The conservative Homeland Union-Lithuanian Christian Democrats claims to have collected nearly 65,000 signatures of the nation’s citizens supporting an initiative against the Belarusian nuclear power plant in Astravyets.
The conservatives’ bill, which aims to prohibit the sale of electricity generated at the Astravyets facility in Lithuania and prevent the power plant from using the Lithuanian energy system, was signed by a total of 64,702 residents of Lithuania in two months’ time, party leader Gabrielius Landsbergis told a news conference on Monday.
According to the party leader, one of the primary questions raised by those who signed the initiative was whether the construction of the Astravyets utility could still be stopped.

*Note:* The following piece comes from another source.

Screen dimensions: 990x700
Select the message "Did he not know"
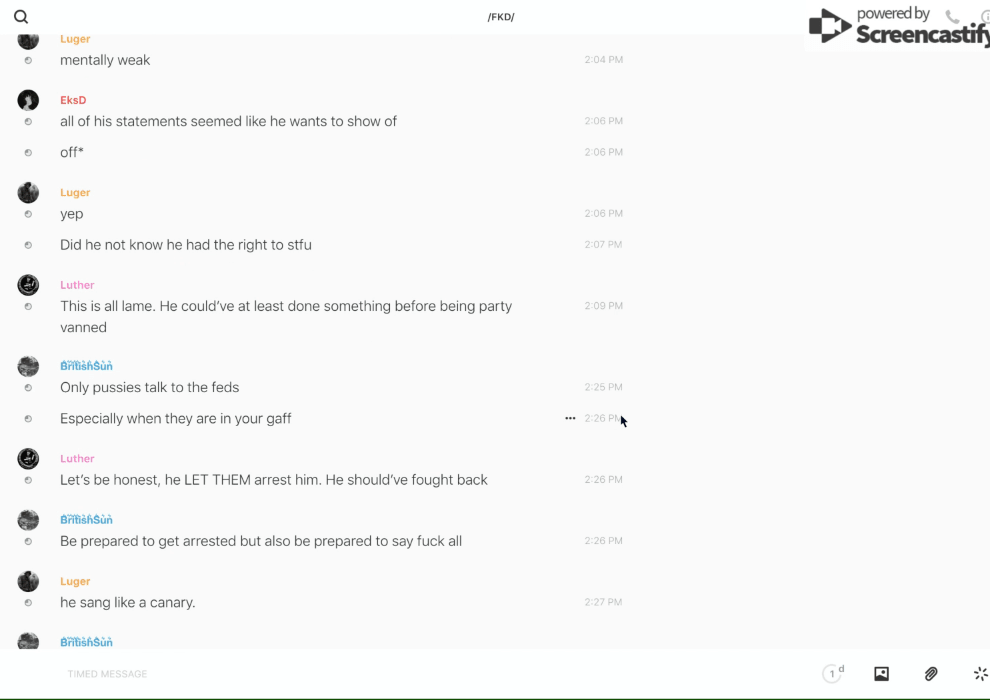186,245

“Our answer was always ‘yes.’ In our opinion, the law we are submitting to the Seimas is one of the key steps towards the halting of the construction, as we know that the nuclear power plant is built exclusively for exports. If we restrict the exports, the power plant is rendered virtually useless and loss-making — this is likely to lead to termination of the construction,” Landsbergis told the media.
Conservative Zygimantas Pavilionis, who ran the signature collection campaign, said Belarus had announced its goal to export two-thirds of the electricity generated in Astravyets to Western Europe, mainly Poland and Sweden, via Lithuania. Therefore, Lithuania’s work to obstruct the transit path may derail the “Lukashenko game,” said Pavilionis.
The politician said that technical repression of electricity exports may be put into place by way of phase shifters on the Lithuanian-Belarusian border.
Lithuania is the fiercest opponent of the construction of Belarus’ nuclear utility, claiming that its neighbour has failed to ensure the project’s safety. The construction is taking place 50 km from Vilnius, a mere 20 km from the nations’ mutual border. However, Minsk has disputed the criticism, promising to ensure highest safety standards at the nuclear plant.